[Prompt]
Scan the entries for the word "Olimpia". Every line that has it should be copied.

[Material for the task]
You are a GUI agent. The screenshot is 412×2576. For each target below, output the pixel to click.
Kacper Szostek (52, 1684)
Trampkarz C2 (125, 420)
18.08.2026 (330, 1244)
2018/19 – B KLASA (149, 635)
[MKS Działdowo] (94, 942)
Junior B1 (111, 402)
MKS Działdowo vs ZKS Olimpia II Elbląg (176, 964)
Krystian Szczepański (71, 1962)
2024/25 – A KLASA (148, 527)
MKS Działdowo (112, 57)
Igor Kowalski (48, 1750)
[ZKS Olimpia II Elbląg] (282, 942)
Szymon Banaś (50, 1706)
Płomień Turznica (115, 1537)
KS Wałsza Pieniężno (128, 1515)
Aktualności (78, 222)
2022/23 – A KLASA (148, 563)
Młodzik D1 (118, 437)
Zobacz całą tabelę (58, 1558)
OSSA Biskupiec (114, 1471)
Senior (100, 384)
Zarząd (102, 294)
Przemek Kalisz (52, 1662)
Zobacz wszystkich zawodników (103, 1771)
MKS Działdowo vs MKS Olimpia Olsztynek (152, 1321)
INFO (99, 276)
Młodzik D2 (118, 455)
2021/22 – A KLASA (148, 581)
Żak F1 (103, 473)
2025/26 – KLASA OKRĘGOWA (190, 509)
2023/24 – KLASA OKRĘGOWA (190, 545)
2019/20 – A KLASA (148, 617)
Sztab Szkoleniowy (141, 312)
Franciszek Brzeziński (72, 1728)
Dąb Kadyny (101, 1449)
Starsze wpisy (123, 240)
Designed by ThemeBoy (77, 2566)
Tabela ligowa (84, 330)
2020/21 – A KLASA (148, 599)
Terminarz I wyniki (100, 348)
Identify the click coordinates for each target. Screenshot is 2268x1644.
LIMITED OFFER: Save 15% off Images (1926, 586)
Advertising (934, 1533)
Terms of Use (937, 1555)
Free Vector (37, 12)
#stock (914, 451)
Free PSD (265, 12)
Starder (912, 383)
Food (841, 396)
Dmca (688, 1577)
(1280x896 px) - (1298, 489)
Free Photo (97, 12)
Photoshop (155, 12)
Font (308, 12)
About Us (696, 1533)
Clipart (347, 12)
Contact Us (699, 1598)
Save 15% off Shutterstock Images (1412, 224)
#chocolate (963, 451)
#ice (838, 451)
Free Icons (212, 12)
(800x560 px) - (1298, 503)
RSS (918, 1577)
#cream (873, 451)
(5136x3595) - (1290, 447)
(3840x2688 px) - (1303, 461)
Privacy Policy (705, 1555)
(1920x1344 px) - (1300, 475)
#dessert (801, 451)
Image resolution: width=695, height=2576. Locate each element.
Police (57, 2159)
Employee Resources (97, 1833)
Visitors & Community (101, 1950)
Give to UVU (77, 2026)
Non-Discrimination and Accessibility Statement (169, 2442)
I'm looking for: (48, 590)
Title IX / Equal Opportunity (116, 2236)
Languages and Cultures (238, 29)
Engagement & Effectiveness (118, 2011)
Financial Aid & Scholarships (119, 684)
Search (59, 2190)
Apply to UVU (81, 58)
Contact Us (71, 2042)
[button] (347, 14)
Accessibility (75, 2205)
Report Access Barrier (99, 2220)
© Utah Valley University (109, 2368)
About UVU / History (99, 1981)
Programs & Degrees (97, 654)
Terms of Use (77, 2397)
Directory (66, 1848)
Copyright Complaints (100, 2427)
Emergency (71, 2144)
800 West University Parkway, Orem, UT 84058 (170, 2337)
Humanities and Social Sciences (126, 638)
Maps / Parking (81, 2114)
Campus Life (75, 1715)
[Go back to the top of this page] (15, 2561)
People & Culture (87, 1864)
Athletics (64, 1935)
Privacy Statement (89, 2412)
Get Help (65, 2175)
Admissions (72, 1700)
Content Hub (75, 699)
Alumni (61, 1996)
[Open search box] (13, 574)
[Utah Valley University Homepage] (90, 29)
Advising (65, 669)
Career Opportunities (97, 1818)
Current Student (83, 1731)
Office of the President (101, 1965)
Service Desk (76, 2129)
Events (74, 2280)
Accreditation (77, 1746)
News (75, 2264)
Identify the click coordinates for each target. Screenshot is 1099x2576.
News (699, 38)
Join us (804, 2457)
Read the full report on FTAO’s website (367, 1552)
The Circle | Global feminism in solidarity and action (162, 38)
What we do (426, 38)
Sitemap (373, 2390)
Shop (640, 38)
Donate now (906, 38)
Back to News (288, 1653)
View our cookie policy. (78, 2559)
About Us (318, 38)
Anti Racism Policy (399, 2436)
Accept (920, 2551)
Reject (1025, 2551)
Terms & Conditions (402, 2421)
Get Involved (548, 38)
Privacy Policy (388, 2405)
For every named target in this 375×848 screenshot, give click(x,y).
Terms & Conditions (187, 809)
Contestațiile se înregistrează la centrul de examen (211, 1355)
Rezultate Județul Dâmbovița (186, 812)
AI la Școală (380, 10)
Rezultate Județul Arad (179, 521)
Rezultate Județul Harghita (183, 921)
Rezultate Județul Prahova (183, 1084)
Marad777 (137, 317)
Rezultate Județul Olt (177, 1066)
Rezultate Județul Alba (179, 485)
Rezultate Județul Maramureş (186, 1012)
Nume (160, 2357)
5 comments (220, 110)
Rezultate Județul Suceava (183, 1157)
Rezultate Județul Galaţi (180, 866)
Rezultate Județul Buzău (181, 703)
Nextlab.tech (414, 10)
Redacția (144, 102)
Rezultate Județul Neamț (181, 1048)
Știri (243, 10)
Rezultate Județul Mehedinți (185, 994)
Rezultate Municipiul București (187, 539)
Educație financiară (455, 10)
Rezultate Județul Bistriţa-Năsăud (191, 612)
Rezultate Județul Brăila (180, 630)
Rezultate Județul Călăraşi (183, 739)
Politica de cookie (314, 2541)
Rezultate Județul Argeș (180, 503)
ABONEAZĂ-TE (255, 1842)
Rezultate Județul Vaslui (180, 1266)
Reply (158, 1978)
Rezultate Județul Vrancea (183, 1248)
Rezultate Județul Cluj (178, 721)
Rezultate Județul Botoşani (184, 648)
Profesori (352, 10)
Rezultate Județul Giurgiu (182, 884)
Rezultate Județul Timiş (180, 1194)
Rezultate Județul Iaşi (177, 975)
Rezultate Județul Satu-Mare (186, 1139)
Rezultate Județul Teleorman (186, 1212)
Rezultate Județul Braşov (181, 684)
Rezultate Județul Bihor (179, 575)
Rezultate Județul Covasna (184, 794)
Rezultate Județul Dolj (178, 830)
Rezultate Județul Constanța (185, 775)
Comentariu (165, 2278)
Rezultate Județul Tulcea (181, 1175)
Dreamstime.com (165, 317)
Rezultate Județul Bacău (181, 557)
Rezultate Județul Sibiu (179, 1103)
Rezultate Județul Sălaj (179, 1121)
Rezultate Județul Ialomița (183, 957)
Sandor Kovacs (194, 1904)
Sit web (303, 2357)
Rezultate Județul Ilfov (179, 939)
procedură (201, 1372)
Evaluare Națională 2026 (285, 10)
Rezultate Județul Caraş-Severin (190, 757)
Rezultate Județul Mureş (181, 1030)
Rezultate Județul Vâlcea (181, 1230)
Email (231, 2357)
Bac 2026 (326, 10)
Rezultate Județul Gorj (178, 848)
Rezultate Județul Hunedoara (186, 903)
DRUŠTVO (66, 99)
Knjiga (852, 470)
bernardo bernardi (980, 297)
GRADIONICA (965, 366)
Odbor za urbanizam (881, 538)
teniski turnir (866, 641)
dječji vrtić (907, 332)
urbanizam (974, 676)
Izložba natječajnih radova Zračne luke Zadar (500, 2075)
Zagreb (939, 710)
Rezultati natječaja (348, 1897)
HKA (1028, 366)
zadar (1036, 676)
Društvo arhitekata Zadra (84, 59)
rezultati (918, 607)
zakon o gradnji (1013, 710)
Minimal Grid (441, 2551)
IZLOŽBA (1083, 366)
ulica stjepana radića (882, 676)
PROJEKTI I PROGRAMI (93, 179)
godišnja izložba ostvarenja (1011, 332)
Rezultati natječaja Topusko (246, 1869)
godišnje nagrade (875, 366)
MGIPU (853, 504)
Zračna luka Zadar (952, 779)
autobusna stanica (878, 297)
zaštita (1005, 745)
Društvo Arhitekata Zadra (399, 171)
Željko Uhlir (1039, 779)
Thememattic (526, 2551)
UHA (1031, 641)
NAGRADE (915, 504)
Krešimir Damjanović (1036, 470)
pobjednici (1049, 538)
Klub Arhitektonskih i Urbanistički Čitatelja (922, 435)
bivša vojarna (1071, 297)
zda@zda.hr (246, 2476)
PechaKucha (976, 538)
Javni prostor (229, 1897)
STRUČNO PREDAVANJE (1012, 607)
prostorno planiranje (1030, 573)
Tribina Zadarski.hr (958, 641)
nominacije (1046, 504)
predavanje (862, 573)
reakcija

[Answer box]
MKS Działdowo vs ZKS Olimpia II Elbląg (176, 964)
[ZKS Olimpia II Elbląg] (282, 942)
MKS Działdowo vs MKS Olimpia Olsztynek (152, 1321)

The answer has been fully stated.